The market was an eye opener – in all honesty, could not get out of there fast enough. Raw meat kept unrefrigerated with black little patches on it. Um, upon closer inspection the black patches were actually little clusters of flies on the meat.

This Fish Market was the same.


The upsetting part here is that the people who live here have no other choice but to purchase their necessities from this market or similar ones around the island. There are no “grocery” stores like we know it. No well-known retail chain brands. It’s the market or nothing. Unless you plan on catching your own fish and growing your own crop, which is a reality most.

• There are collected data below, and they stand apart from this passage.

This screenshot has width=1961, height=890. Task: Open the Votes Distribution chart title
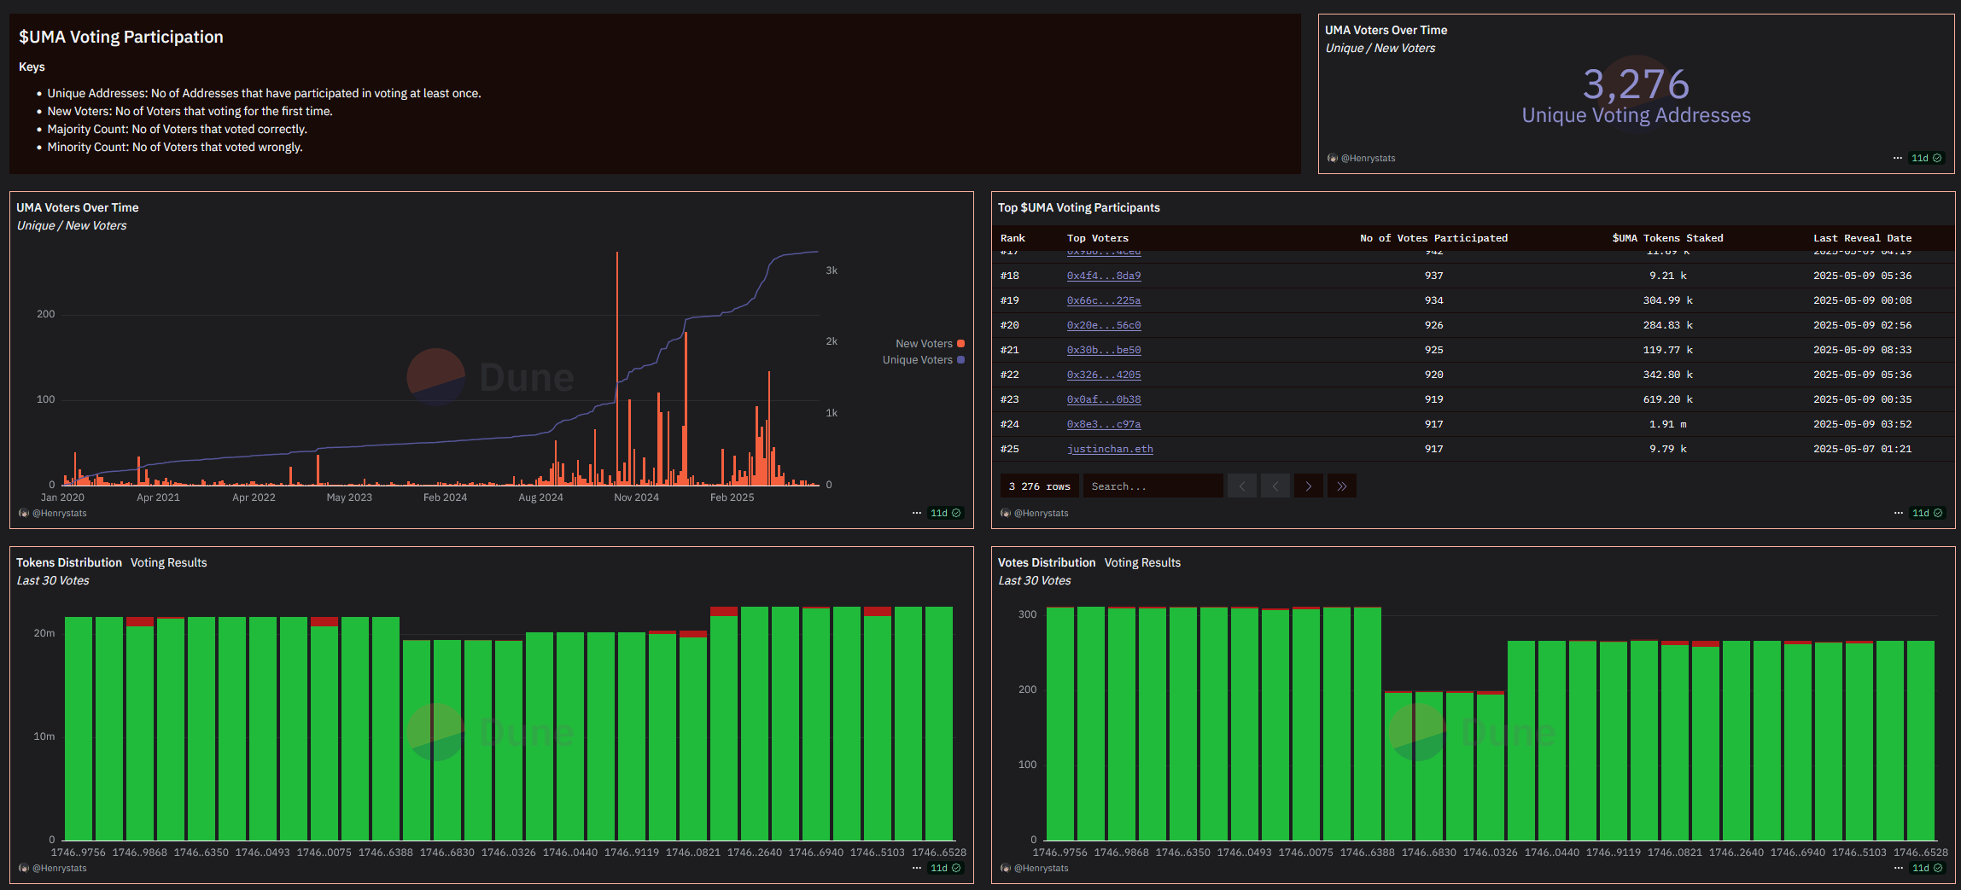pyautogui.click(x=1046, y=562)
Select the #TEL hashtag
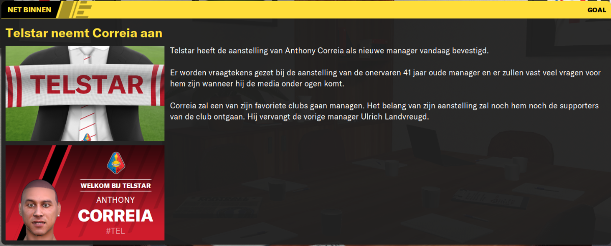The width and height of the screenshot is (611, 246). (115, 231)
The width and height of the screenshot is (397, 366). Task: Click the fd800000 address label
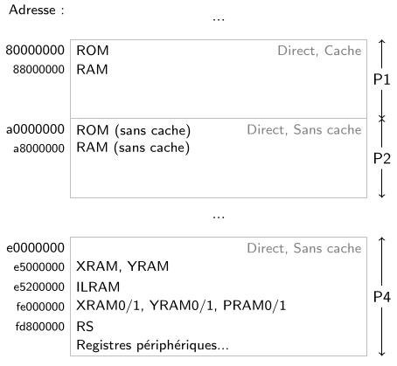tap(40, 327)
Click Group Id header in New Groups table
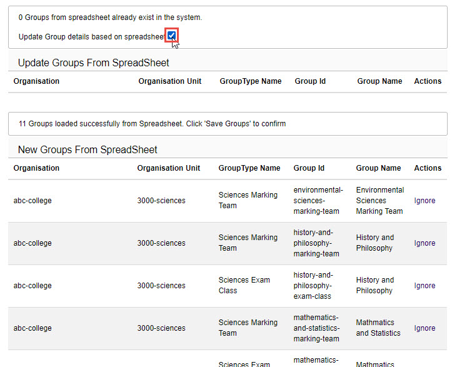 click(x=309, y=168)
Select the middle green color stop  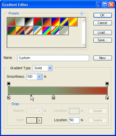coord(53,97)
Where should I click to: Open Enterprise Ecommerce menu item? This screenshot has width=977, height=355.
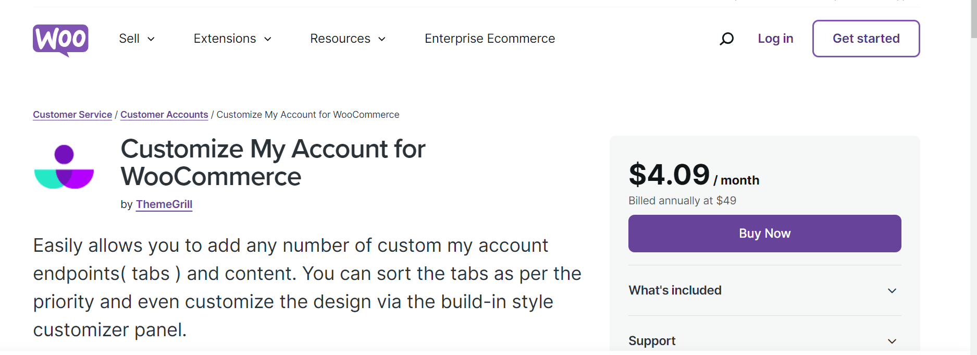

There is little by way of social or economic development on the island. The homes are mud-walled and the roofs are re-enforced with woven palm leaves. Some homes are tin roofed, held fast by bricks strategically placed on top so that it doesn’t fly away.

While wandering through Stone Town, you will be taken to the Spice Market section – there are hundreds of stores with different curry powders, saffron, cloves, and tons more!

Travel Tip: You MUST negotiate prices and don’t buy from the first stall you see. Chances are, a few stalls down, the same saffron will be about Ts 20 000.00 cheaper than the first guy! (Yes, experience is a teacher…. )


In addition to the tours above, I also gave these a bash. 

3.1 Cheetahs Rock Animal Sanctuary 

Azlan the white lion

Azlan the white lion

Meet Azlan. A 22 month old white lion, weighing 190 kg’s!!! He loves milk and I got to feed him a chunk of meat also. HE KNOWS HIS NAME EVEN!! He came when I called him 🙂


I spent an afternoon at Cheetah’s Rock. It is an animal sanctuary just outside of the city centre (Stone Town) and it provides a safe haven for rescued animals, previously injured and nursed back to health at the facility or taken in from facilities that could not take care of them.

This is NOT a zoo.

The animals are NOT drugged into a sedated state nor are they defanged or declawed.
The animal trainer / owner uses positive reinforcement to train them and the training is 100% violence free.

Travel tip: At $140.00 + $20 return cab fare from my hotel, this visit was the most expensive tour I took. When you’re budgeting, try to accommodate this visit into your itinerary. It’s money well spent on something that’s once in a lifetime and for a good cause.


Bonus tip : Please do not have hopes of rolling around with little fluffy cubs and taking selfies with the big cats.

Again, this isn’t a zoo, they are not sedated and you are in real danger here if you don’t listen to the trainers instructions.

The money goes to feeding Azlan, Tyson the Cheetah and all the others.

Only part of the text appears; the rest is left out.